An hour and a half later, George reappeared, to say that he was surprised that Brian lived so far away but, through many twists and turns, he had given confident and clear direction to a house in Moonee Ponds. “Here we are! Thanks for the lift, George.” And he vanished briskly up the driveway. It was four days before Brian was heard of again, and no one knows what he did in that time.

As quickly as they could, Cyril and Irma liquidated their disastrous venture in Toorak, and moved to an outstanding, grand residence in Caroline Street, South Yarra. (A touch I particularly liked was an elaborately carved musicians gallery, adjunct to the dining room.) Those visitors to Cyril and Irma atop the steep rise of Caroline Street, and who knew all about their Toorak débâcle, used to speculate discreetly whether one of the site’s attractions for them had been the difficulties it presented for any portly, unfit old gentleman riding a bicycle.

Both the biographies of Brian are helpful and interesting—one by his daughter Sheila, and one by the leftist writer and activist Don Watson.

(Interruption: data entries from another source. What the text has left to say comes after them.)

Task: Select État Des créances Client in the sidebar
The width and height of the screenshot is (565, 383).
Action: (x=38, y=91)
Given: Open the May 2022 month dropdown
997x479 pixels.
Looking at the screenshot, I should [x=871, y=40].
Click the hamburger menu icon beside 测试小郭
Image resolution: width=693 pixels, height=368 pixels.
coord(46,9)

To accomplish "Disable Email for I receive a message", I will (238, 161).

Perhaps there is simply no explaining the paradox that was Brian Fitzpatrick, whose academic work was commended by Geoffrey Blainey; who assisted Foreign Minister Bert Evatt in important matters; whose expert evidence was received with respect by courts and Commonwealth government inquiries; no way, in short, of explaining why this valued citizen was equally capable of attacking you with his fists, or passing out horribly drunk across your dinner table. (Some of Brian’s more worldly skills were admired by his journalist colleagues: after a heavy night he could retire to bed, quite legless, yet if there was a pressing deadline, he had the knack of rising early and going straight to his typewriter, and in what seemed no time at all he had produced a fine article, keenly reasoned and clearly expressed.)

One day I met him by chance on that little rise in Collins Street where Bank Place leads up to the famous Mitre Tavern. I was carrying a still-wrapped copy of a new purchase from a splendid nearby bookshop which, alas, no longer exists.

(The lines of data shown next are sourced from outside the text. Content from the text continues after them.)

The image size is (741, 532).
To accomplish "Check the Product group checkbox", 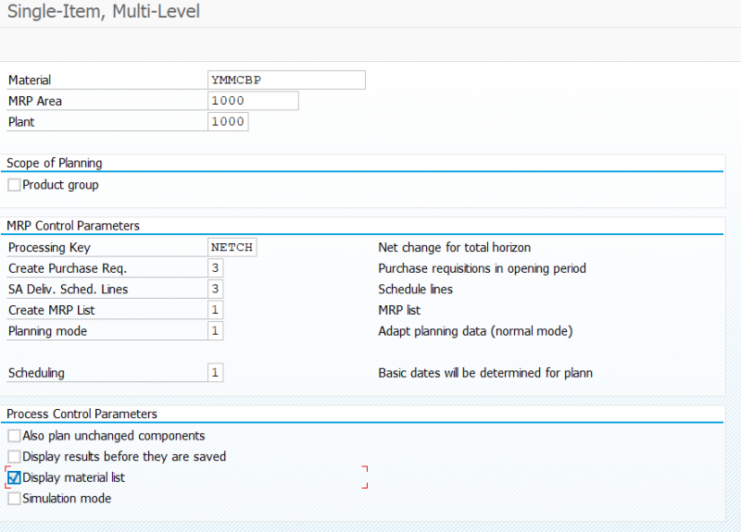I will 14,184.
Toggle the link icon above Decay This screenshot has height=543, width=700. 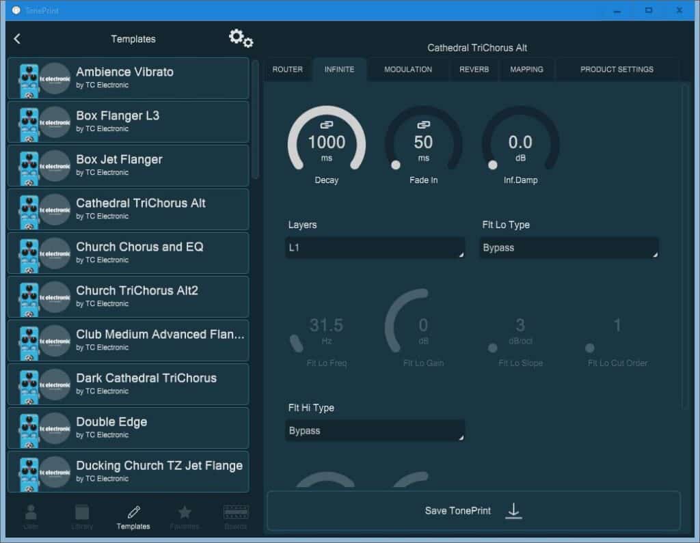point(327,125)
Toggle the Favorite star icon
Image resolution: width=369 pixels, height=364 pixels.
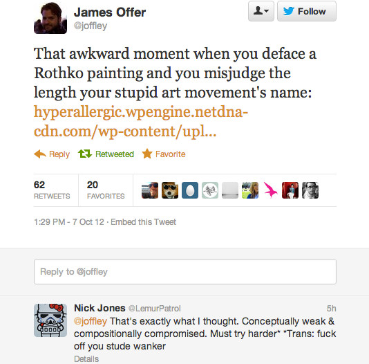[147, 154]
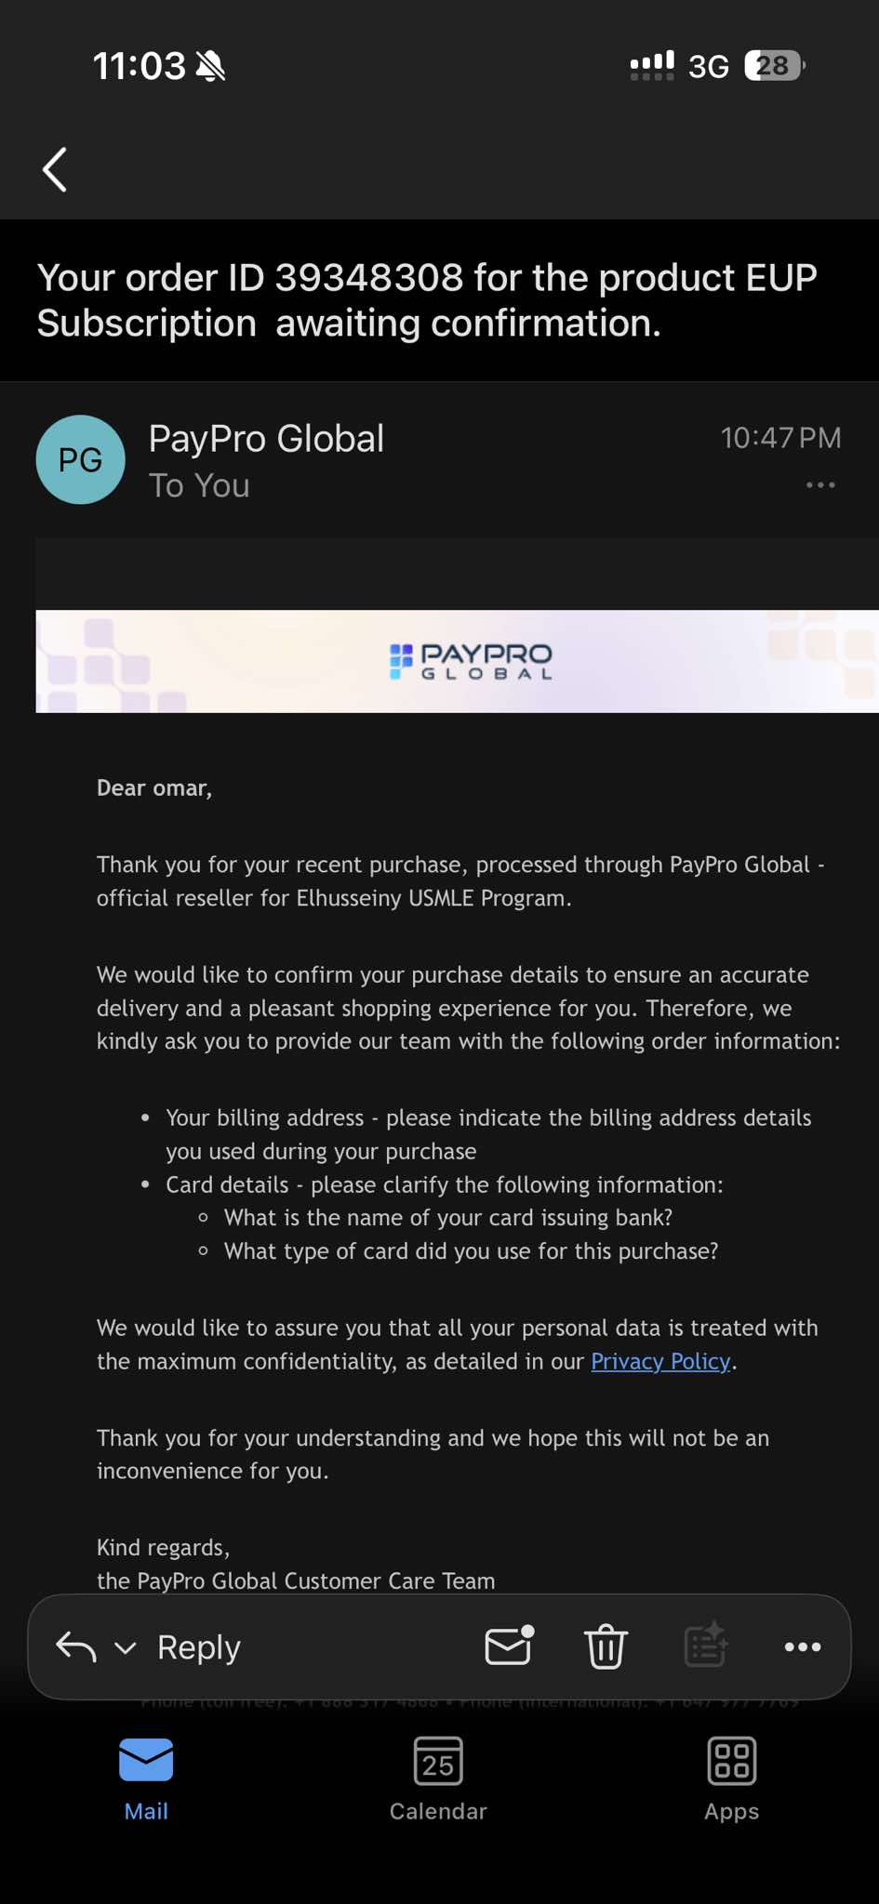
Task: Expand recipient details "To You"
Action: tap(199, 486)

“May I …?” asked Brian, gently removing the wrapping to expose the new Random House edition of what is surely one of the most original—indeed revelatory—books ever written: Thorstein Veblen’s Theory of the Leisure Class. “My dear Peter! I have always felt that no man can call himself educated until he has absorbed Veblen’s masterpiece.”

It was then about 11.30 a.m.; and what more natural than to ascend to the Mitre Tavern, and over one beer in its hospitable, low-ceilinged dimness, discuss the profundities of Veblen? I still had to read the book, which I later did with all speed, and saw that I had been privileged to an introduction to a great work by a scholar (Brian) of liberal, cultivated, subtle and (above all) gentle mind.

He said he was expecting a few trade union officials to drop in at lunchtime, probably including Bill Bird, granite-fisted leader of the Seamen’s Union, and I was welcome to stay.  Brian’s expected friends began to arrive, and joined us, one by one. The quality of the discourse steadily declined; the likelihood of the conversation continuing to engage anyone who thought of himself as a loyal Australian seemed slight. Had I caught Brian in the very middle of a Jekyll-and-Hyde moment?

Anyway, I left quietly.

Peter Ryan’s account of his experiences behind enemy lines in New Guinea, Fear Drive My Feet, first published in 1959, has recently been published in a new edition by Text, with an introduction by Peter Pierce.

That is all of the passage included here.